The images explore that tension between fragility and strength, between emptiness and fullness. For this I use synthetic compositions, natural light and black and white as elements of timelessness.
Sometimes, the life that emerges is not animal, but vegetal: an unexpected flower that sprouts from what is broken, reminding us that the cycles of existence do not obey fixed forms, but rather an essential impulse of transformation.
Genesis It invites the viewer to contemplate the moment in which everything begins, and to recognize in that vulnerability a profound form of beauty.



Between veils and thorns
Between veils and thorns explores the complex experiences of those who, for various reasons, are driven to hide their sexual orientation.

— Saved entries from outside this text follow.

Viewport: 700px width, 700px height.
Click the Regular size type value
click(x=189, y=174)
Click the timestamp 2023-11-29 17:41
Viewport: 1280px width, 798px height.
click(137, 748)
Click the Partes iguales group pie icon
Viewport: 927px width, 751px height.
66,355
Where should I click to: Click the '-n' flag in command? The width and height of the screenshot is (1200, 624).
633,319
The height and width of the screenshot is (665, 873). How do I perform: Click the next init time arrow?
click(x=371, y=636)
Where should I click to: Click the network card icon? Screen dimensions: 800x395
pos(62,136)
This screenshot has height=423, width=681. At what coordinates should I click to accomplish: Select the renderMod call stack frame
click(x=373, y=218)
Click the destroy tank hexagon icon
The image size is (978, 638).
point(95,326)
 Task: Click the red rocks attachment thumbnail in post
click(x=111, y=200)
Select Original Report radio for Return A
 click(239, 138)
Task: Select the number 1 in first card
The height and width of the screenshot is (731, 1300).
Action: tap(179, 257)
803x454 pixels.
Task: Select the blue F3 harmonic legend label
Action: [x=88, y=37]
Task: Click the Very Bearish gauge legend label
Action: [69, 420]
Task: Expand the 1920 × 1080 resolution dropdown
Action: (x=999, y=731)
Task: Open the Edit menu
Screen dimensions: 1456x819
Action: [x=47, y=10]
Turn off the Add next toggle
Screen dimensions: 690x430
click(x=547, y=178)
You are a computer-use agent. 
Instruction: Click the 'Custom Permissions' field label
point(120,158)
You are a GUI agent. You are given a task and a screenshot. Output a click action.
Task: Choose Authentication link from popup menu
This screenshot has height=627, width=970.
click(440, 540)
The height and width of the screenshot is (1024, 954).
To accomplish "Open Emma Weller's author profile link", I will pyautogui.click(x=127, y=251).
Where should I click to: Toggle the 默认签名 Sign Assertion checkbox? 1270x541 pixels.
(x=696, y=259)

Through veils that cover the gaze and floral elements that evoke fragility, desire and beauty, a metaphor is built about that which, although hidden, insists on manifesting itself.
The flower, a symbol of what germinates despite repression, becomes an extension of the body and an act of silent resistance.
This series is an essay about acceptance, the identity that struggles to be recognized, about tenderness as a way of existence and about the delicacy that can contain an irrepressible force.




Anatomy of space
Anatomy of Space is about the human footprint inscribed in architecture. It reveals how the body and space dialogue in a silent and persistent exchange.
Through portraits that merge with architectural fragments, the series proposes a reading in which geometry becomes skin and structure becomes an extension of being.
The use of black and white intensifies the tension between form and presence, and strips the image of distractions to highlight what is essential: the poetics of living and the permanence of the human in the built space.
Each photograph functions as an intimate cartography where architecture stops being a mere setting and becomes the protagonist of the body, and the body, in turn, becomes a vital part of the anatomy of the space.